看着哥哥们看着爷爷那羡慕的眼神,正偷笑得不行呢,陈记食铺的陈大伯给送饭菜来了。
晌午的饭菜是很不错的,一大瓦盆的白米饭,一小瓦盆老洋瓜烧红烧肉、一大碗酸菜炒土豆片、一盆白水青菜汤配着个农民蘸水,还有一小碗油酥花生米。这花生米还是陈大伯赠送的,说是给爷爷下酒。
陈大伯刚放下菜,爷爷就热情的非抓着他喝一杯,本以为爷爷又要拿赵大叔送的酒来显摆,可是爷爷却是得意得拿起桌上另一个小壶,在陈大伯的眼前晃了一圈后说道:“陈大侄子可别急,喝点这个麂子血酒可是不错的,这还是今天几个酒楼管事的在我这杀了头麂子,走时硬是给我留下了这么一小罐,你不尝尝可就可惜的喔。”边说着,边就拿起桌上另一只小酒杯,小心翼翼的给倒了小半杯。

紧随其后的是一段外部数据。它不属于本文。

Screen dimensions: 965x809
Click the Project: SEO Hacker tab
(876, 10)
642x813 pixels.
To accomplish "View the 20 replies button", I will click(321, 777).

而本还要推拒的陈大伯,在听到是麂子血酒后,笑呵呵的边拉凳子坐下边道谢:“嘿嘿,那感情好,谢谢刘大叔还想着我,那我也就不客气,喝两口再回去。”
嘿嘿,爷爷这次显摆的竟是管事们送的麂子血酒了。看着那酒中透着红红的颜色,再看到陈大伯兴奋的一口就喝掉一半时,吓得我打了个冷颤。看着爷爷也两口喝完杯中原有的白酒,然后也珍惜的喝上了那血酒后,不得不感慨中国这有些强悍的饮食文化了。
陈大伯喝完就慌着离开了,这时是他店里生意的高峰时间。
唉,来到这里,全乱套了,一天都只吃两次饭,在家里十点左右吃早饭,下午六点左右吃晚饭,而在镇子上,大家更是凌乱,从早上九点左右一直到晚上七八点钟都有人吃,而那卖包子稀饭的摊子更是会从早上七八点就开始售卖,一直能卖到晚上七八点。第一顿饭,有人叫早饭,有人叫晌午饭.......
晌午饭后,铺子里也迎来了第一个客人。
一个穿着一身深蓝色细布长衫,腰系同色腰带,腰上还挂着一块翠色玉佩的五十来岁的老者笑着走进了铺中,他身后还跟着两个穿青色粗布衣裤外罩着深色大褂的中年男人,显然是老者的手下。
老者边进门,边向爷爷笑道:“刘老哥,我这可是来你这收点新货了。”
听他跟爷爷一顿招呼过后,已然知道此人姓宋,是东川府(今四川凉山州西昌市)几家商铺的老板,从日用品到酒楼食品等都有经营,所以自家还组了个商队,常往来于东川府和丽江府(云南丽江)之间,而我们这小镇,也是他的商队每次必经之地。
这宋老板和爷爷寒暄完后看着我笑道:“小丫头是叫芽儿对吧,之前在码头我可是尝了你一个柿饼的,嘿嘿。”笑完后,看见从后院跑进来的哥哥们吃惊的笑道:“哟,刘老哥五个孙子也都在呢,嘿嘿,看来今天还得巧了,好久没遇到过浩清浩轩兄弟几个了,如今在学业上有没有什么进步啊。?”竟是关心起了哥哥们的功课。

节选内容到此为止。